Os números escondem histórias. Nestor (nome fictício), 50 anos, fumava maconha desde os 25. Foi em 2010, ano em que o crack ultrapassou a maconha em quantidade apreendida, que ele provou a pedra. Não parou mais. O uso social de antes deu lugar a um vício desenfreado. O homem, pescador a vida inteira, perdeu o rumo.

“Isso destruiu minha vida. O crack arrasta tudo, ninguém acredita mais em você. Viciei na primeira pedra. Para entrar é fácil. Para sair é difícil demais”, conta ele, há um mês numa casa do Programa Atitude, da Secretaria de Desenvolvimento Social e Direitos Humanos de Pernambuco.

O relato de Gabriela (nome fictício) é ainda mais dramático. Estudante de direito, estagiária de um escritório de advocacia, um filho pequeno para criar e um futuro cheio de sonhos. Aí veio o crack. Gabriela perdeu o estágio e o respeito do filho, abandonou a faculdade, passou a se prostituir e começou a traficar o produto. Numa só noite, fumou 20 pedras. “É a pior de todas as drogas. Devasta a vida de todo mundo”, afirma. Quando chegou ao abrigo, estava há seis noites sem dormir. Agora, está há 20 dias sem crack.

O crack também pode causar problemas de saúde. O estudo da UFPE analisou as substâncias que compõem as pedras e revelou a presença de polímeros (38,3%), fenacetina (25,2%), medicamentos (13%) e resinas (7,5%), entre outros. “É uma bomba. Entre os remédios misturados ao produto encontramos anti-inflamatórios, anestésicos e estimulantes. Essas substâncias podem provocar danos no fígado, rins e comprometimentos cerebrais”, diz Antonio Neto.
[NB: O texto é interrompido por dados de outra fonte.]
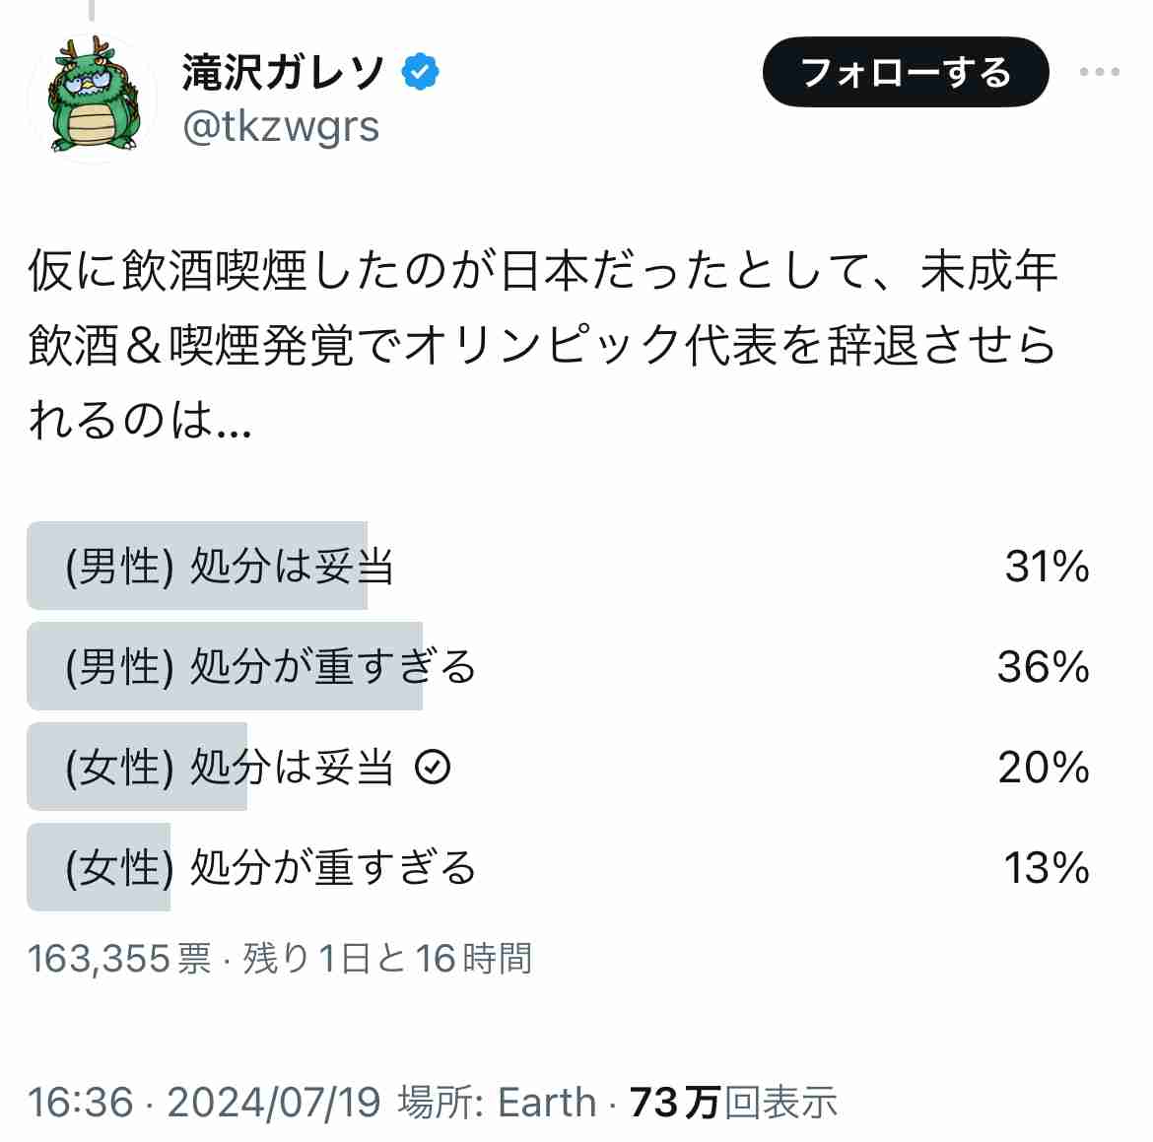Image resolution: width=1153 pixels, height=1142 pixels.
Task: Click the tweet text about オリンピック代表
Action: click(543, 344)
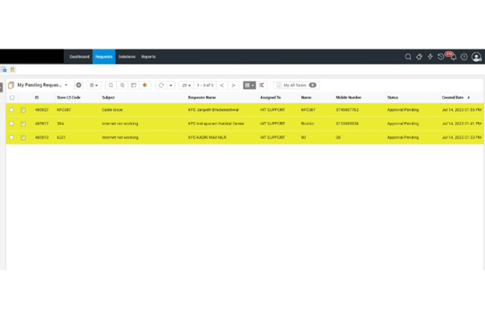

A assistente social Roberta Uchôa, professora do Departamento de Serviço Social da UFPE, afirma que o exército de traficantes de crack é fruto da falta de políticas públicas nos anos 90. “É uma geração perdida que, sem estudo e sem se inserir no mercado de trabalho, passa a atuar nesse campo. Virou uma atividade econômica alternativa, o que explica o alto número de apreensões”, observa.